Octobre Rose : Une campagne de sensibilisation sur le dépistage précoce du cancer du sein dans la commune rurale de Komsilga

Une série d’activités entrant dans le cadre de Octobre Rose, au profit des femmes de la commune rurale de Komsilga s’est déroulée, ce samedi 4 octobre 2025, au sein de la fondation Rama. Initiée par Clémentine Minoungou Nacoulma, sage-femme au CHU Bogodogo et secrétaire générale de l’Association Actions solidaires (2AS), l’objectif est de tirer la sonnette d’alarme sur les ravages du cancer du sein. Le dépistage précoce est l’une des solutions pour éviter cela.

Agent de santé, Clémentine Minoungou Nacoulma est passée par la maladie, le cancer du sein en 2022. A l’issue de cette expérience éprouvante, voyant de nombreux patients vivant la même situation, elle s’est rendue compte que beaucoup de personnes ne connaissent pas la maladie.

« Le cancer, mon combat, mon combat. Ensemble, nous y arriverons », Clémentine Minoungou Nacoulma, Sage-femme au CHU Bogodogo.

« Ils viennent souvent, à un stade vraiment avancé. Ce qui m’a motivée à commencer à faire des campagnes pour mettre la puce à l’oreille de tout un chacun.
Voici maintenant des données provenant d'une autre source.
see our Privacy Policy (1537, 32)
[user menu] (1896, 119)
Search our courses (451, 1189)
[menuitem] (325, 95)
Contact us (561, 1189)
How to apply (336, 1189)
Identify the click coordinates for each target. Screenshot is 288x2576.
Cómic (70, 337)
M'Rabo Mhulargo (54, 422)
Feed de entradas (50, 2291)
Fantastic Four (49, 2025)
Le cancer se guérit lorsqu’il est détecté à temps. Si aujourd’hui, j’ai pu organisé ces campagnes, c’est parce que j’ai été dépistée, très tôt », dit-elle.
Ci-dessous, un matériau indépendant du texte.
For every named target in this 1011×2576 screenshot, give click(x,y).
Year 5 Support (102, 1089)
Cette année, comme innovation majeure, l’association a décidé d’approcher les femmes avec le camion mobile en se rendant dans les concessions, les hameaux de cultures pour passer le message de dépistage.
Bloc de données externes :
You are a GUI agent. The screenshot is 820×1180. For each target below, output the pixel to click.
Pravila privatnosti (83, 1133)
Les personnalités présentes à la cérémonie. Dr Bako Lankoandé Natacha (gynéfologue obstétricienne), Dr Apolos Abel Nicolas Minoungou (oncologue, radiothérapeute), Dr Liliou Sabine (gynécologue obstétricienne) ont été les panélistes.

La 2e vice-présidente de la délégation spéciale de la commune de  Komsilga, Esther kini Paré a pris la parole au nom du président de la délégation spéciale qui a transmis un message d’avenir, un message d’espoir selon lequel, le cancer du sein n’est pas une fatalité. Il est guérissable, à condition que la maladie soit détectée très tôt.

« Nous invitons nos sœurs, nos mamans, nos filles à laisser tomber les tabous qui font croire que le cancer est une malédiction, que c’est un sort jeté. Il faut que chacun puisse prendre conscience qu’il se guérit comme toutes les autres maladies s’il est détecté à temps », a-t-elle déclaré.

Mme Esther Kini Paré à gauche, Mathias Nikièma à droite.

PDG de la quincaillerie Wend-Kouni, Mathias Nikièma a bien voulu soutenir l’évènement parce que le  cancer est une réalité et jusqu’à présent, certaines femmes se sentent gênées d’aller faire le dépistage. Son message est de les encourager à faire le pas car ça peut sauver des vies si c’est fait, à temps.

« J’encourage aussi les hommes à accompagner leurs femmes pour les dépistages et à les autoriser à y prendre part. Quand la femme est malade, toute la famille est affectée. Aussi bien l’homme que les enfants. Nos bénédictions vont à l’endroit de l’association pour ce qu’elle fait. Nous sommes prêts à l’accompagner l’association, la prochaine fois », a expliqué le parrain.

Toutes ces braves femmes ont pris leur courage à deux mains et témoigné du cancer qu’elles ont vécu.

Mme Minoungou invite tous les partenaires à multiplier les campagnes de dépistage tout au long de l’année et ne pas se contenter du seul mois d’Octobre.

« Nous devons continuer la lutte parce que la maladie ne prévient pas. Si on reste focalisé sur le mois d’octobre, on va passer à côté de beaucoup de choses », fait-elle remarquer.

La cérémonie a été couronnée de panels, de témoignages et de séances de dépistage. La campagne s’achève en fin octobre. La clôture se fera à Sabtoana par un fitness et un lancer de ballon pour dire au revoir au cancer.

En rappel, la première édition s’est tenue en 2023 à Tanghin-Dassouri et la deuxième Dapelogo en 2024.